The logo for Shropshire Council is the former county council coat of arms with "Shropshire Council" written to the side, in white and blue.

Background

In 2006 a local government white paper supported proposals for new unitary authorities to be set up in England in certain areas. Existing non-metropolitan counties with small populations, such as Cornwall, Northumberland and Shropshire, were favoured by the government to be covered by unitary authorities in one form or another (the county either becoming a single unitary authority or be broken into a number of unitary authorities). For the counties in the 2009 reorganisation, existing unitary authority areas within the counties' ceremonial boundaries (such as Telford and Wrekin) were not to be affected and no boundary changes were planned.

Shropshire County Council, supported by South Shropshire District Council and Oswestry Borough Council, proposed to the government that the non-metropolitan county of Shropshire become a single unitary authority. This was opposed by the other 3 districts in the county, with Shrewsbury & Atcham Borough Council taking their objection to the High Court in a judicial review.

The proposal to create a Shropshire unitary authority, covering the area of the existing non-metropolitan county, was supported by the DCLG and 1 April 2009 was set as the date for the re-organisation to take place.

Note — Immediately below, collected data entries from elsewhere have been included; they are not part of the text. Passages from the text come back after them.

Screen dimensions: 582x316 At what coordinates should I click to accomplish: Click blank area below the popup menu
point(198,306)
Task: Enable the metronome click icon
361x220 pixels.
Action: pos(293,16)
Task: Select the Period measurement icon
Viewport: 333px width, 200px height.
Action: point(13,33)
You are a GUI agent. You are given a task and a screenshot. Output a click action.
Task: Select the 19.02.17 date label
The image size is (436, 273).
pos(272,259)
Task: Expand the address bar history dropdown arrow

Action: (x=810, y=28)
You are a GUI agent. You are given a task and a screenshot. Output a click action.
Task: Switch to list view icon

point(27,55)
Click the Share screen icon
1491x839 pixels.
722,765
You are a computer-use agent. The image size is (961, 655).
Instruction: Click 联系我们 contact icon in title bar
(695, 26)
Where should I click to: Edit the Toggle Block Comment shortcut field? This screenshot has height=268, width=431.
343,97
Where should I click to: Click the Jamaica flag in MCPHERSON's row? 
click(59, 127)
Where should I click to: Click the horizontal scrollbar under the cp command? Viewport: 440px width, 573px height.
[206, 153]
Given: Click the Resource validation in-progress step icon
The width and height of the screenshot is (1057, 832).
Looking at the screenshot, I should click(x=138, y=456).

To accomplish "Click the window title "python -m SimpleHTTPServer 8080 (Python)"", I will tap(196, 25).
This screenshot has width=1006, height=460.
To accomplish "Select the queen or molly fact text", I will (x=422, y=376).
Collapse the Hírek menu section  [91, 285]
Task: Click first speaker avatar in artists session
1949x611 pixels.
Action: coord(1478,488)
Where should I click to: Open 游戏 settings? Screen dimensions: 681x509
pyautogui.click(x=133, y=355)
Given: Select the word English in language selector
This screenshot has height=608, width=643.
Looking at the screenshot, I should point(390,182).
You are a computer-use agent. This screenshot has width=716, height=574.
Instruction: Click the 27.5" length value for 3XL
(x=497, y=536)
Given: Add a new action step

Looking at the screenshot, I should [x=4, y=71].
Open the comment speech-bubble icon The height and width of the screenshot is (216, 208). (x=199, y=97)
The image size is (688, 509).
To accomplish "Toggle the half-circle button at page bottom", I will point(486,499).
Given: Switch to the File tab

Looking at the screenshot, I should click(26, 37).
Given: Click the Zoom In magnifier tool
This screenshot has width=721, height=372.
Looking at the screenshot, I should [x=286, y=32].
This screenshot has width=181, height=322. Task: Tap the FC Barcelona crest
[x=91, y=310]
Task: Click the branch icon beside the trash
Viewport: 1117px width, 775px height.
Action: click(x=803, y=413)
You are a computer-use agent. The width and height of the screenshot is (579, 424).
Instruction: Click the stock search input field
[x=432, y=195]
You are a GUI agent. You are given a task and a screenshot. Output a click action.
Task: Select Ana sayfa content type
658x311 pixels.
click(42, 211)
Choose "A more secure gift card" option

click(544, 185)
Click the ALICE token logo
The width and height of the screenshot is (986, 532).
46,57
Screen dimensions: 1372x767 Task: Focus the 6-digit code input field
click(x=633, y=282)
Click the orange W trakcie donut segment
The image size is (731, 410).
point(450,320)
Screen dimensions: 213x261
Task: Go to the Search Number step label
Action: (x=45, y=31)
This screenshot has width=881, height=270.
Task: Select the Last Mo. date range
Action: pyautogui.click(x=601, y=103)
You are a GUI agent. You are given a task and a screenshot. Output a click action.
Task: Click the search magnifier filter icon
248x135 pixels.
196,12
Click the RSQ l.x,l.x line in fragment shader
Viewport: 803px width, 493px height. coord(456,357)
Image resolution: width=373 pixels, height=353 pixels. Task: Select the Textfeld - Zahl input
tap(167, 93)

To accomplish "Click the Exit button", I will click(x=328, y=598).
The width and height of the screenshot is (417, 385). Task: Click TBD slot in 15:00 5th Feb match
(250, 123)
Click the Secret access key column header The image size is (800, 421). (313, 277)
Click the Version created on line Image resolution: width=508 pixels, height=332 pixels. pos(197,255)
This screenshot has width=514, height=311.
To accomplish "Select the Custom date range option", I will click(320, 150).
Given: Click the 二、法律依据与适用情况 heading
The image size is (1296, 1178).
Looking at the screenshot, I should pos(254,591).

The first elections to Shropshire Council did not take place however until 4 June 2009 (the councillors of Shropshire County Council became the councillors of the new Shropshire Council in the interim period).

The new council inherited almost all of the properties and assets of the former district councils and county council (some assets were handed to the newly established Shrewsbury Town Council).

The council

The council, which is elected in full every four years, consists of 74 councillors from 53 single-member electoral divisions, nine 2-member divisions and one 3-member electoral division. In most instances the electoral division boundaries follow civil parish boundary lines, with the main exceptions being in the larger towns, where the parish contains more than one electoral division. Shrewsbury for example, which was parished in 2008 as part of the change in local governance, contains 16 electoral divisions, one of which is the sole 3-member division that also encompasses the parish of Bayston Hill.

Main positions
The council has two major positions to which councillors may be appointed:

Chairman – the ceremonial head of the council who also chairs meetings of the full council
Leader – the leader of the controlling political group

The Leader and nine additional portfolio holders form the Cabinet. This is effectively the executive branch of the authority.

Elections
Shropshire Council elections (including results of by-elections)
2009 Shropshire Council election
2013 Shropshire Council election
2017 Shropshire Council election
2021 Shropshire Council election

The 2017 election resulted in the election of 49 Conservative, 12 Liberal Democrat, 8 Labour and 5 others giving a Conservative majority of 24.

|-
| 
| Federalist Party of the United Kingdom
| align="right"| 
| align="right"| 
| align="right"| 
| align="right"| 
| align="right"| 
| align="right"| 0.1
| align="right"| 79 
| align="right"| 
|-

Administration
The permanent head of the administration of the council is the chief executive. The employees of the council are structured within services, which are themselves structured as part of directorates, each of which is headed by a permanent member of staff. There are two corporate directors – that for people and another for places, with a further three area directors, for the county's geographical subdivisions. Beneath director level there are a number of group managers, who oversee the councils individual service managers. It is the service managers who then oversee much of the council's day to day administrative functions and, with the help of their officers, provide its frontline services. Currently the service managers at Shropshire Council have responsibility for policy areas such as Shared Services, Planning and Education.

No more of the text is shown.